Segment Open

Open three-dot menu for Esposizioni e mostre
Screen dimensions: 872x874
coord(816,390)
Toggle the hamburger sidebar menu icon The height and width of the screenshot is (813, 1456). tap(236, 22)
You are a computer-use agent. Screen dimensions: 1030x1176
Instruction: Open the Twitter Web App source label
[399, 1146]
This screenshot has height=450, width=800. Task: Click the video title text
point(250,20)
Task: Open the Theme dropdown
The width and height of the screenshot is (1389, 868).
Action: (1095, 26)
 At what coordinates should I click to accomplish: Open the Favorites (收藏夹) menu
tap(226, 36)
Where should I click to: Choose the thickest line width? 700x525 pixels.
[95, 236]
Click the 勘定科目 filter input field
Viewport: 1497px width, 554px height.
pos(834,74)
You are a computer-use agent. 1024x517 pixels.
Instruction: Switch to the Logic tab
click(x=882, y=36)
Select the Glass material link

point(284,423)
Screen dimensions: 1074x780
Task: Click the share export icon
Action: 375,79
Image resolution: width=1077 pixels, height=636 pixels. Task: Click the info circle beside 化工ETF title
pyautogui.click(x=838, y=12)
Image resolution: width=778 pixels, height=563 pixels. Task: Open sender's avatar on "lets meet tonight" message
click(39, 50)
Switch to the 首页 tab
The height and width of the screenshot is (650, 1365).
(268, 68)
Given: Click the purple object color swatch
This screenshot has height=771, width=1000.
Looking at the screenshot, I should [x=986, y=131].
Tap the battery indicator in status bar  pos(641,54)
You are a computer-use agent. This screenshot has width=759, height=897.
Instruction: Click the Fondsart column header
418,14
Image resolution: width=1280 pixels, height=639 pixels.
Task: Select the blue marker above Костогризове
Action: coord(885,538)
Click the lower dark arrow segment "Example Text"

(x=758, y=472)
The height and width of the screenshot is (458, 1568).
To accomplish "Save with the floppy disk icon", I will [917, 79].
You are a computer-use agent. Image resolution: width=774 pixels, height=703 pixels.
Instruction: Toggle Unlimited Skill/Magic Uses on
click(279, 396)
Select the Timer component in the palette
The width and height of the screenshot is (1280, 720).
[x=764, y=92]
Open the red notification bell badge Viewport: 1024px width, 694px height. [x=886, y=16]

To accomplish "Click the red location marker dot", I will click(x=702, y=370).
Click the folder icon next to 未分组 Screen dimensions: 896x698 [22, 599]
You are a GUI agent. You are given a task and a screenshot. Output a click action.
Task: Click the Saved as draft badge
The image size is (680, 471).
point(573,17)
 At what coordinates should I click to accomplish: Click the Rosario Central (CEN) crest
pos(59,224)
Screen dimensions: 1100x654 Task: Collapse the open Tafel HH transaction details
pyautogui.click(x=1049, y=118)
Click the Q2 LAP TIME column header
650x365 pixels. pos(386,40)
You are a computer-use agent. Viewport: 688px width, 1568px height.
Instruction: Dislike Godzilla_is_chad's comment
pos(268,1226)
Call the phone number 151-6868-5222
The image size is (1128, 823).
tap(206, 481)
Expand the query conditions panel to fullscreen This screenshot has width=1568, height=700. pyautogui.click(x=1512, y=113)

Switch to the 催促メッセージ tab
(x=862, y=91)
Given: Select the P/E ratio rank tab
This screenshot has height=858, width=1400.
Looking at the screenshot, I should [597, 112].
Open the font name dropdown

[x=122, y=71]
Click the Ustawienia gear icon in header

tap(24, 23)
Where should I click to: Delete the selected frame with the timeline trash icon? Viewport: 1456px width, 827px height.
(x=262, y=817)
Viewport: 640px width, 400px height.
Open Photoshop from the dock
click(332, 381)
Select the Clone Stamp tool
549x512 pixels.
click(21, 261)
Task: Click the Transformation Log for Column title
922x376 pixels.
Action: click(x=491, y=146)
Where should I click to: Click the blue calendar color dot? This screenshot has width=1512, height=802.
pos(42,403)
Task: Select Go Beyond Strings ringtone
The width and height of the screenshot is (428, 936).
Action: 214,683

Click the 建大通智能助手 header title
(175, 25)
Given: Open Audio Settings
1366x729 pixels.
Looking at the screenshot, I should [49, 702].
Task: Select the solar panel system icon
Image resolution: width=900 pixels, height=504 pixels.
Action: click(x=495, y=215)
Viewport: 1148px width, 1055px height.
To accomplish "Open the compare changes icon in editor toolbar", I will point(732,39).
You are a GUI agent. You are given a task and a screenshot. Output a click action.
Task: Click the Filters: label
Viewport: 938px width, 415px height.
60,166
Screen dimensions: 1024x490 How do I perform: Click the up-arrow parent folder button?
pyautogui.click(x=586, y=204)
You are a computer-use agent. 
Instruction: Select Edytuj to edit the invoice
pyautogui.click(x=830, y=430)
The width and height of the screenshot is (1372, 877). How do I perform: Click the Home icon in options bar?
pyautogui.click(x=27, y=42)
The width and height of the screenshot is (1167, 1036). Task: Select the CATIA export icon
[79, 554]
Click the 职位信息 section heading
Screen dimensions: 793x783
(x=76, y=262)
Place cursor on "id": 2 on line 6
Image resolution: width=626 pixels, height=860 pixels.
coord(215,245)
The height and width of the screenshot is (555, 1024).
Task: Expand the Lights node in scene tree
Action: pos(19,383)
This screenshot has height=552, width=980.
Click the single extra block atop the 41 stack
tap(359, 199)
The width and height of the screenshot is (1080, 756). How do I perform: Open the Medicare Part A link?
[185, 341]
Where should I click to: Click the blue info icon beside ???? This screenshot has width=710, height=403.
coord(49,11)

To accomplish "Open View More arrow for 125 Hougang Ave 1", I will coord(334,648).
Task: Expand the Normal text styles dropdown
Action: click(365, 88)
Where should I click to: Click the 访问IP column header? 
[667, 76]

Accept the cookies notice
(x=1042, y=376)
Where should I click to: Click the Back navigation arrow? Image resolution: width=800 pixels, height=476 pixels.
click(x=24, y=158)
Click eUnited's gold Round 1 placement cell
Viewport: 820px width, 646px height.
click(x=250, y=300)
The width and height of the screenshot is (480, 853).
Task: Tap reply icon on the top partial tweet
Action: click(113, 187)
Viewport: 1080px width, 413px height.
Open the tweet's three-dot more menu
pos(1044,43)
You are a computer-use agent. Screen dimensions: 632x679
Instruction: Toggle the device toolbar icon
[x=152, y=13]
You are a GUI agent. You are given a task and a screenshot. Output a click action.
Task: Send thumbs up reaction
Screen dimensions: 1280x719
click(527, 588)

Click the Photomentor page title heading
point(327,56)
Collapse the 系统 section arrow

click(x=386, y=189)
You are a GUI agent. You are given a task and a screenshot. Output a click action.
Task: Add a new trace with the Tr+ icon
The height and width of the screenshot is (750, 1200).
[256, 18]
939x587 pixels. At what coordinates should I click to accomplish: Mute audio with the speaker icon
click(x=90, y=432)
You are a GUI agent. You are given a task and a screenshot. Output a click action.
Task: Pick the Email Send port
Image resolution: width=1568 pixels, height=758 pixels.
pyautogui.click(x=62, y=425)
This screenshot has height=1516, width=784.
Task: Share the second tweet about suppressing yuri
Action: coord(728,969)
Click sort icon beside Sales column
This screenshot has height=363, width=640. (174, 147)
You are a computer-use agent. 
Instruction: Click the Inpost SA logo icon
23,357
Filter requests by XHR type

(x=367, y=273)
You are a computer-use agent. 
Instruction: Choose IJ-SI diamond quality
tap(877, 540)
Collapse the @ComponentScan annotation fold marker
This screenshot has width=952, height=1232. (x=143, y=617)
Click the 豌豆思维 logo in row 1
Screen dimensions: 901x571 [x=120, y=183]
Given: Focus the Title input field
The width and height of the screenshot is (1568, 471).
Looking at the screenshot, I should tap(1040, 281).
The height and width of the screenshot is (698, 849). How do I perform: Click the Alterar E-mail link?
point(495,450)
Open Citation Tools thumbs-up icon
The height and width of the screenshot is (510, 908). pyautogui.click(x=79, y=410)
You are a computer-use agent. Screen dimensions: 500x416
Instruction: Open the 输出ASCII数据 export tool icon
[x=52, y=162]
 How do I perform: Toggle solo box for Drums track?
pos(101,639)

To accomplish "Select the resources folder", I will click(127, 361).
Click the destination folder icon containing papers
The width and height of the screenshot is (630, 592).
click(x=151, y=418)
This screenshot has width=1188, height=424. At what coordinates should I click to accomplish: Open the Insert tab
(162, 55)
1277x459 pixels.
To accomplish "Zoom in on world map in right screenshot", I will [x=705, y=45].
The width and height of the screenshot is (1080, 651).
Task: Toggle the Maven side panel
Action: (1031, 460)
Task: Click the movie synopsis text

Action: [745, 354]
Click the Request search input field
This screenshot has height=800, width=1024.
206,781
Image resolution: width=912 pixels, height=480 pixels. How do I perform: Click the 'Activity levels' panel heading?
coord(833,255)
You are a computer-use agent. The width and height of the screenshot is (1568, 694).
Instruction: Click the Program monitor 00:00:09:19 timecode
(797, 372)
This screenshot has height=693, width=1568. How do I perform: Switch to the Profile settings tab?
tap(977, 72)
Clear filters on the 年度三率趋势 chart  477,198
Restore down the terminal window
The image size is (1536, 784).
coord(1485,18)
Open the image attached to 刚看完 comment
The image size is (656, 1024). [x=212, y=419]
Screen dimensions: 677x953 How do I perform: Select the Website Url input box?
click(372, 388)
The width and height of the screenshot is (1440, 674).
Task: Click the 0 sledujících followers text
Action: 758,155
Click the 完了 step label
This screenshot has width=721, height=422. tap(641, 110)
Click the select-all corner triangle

Segment Closed

Task instructions: Lines from the top of the data above through the line containing "You are a computer-use agent. Screen dimensions: 1030x1176" must be repeated exactly. All other lines stay out.

Solution to the exercise:
Open three-dot menu for Esposizioni e mostre
Screen dimensions: 872x874
coord(816,390)
Toggle the hamburger sidebar menu icon The height and width of the screenshot is (813, 1456). tap(236, 22)
You are a computer-use agent. Screen dimensions: 1030x1176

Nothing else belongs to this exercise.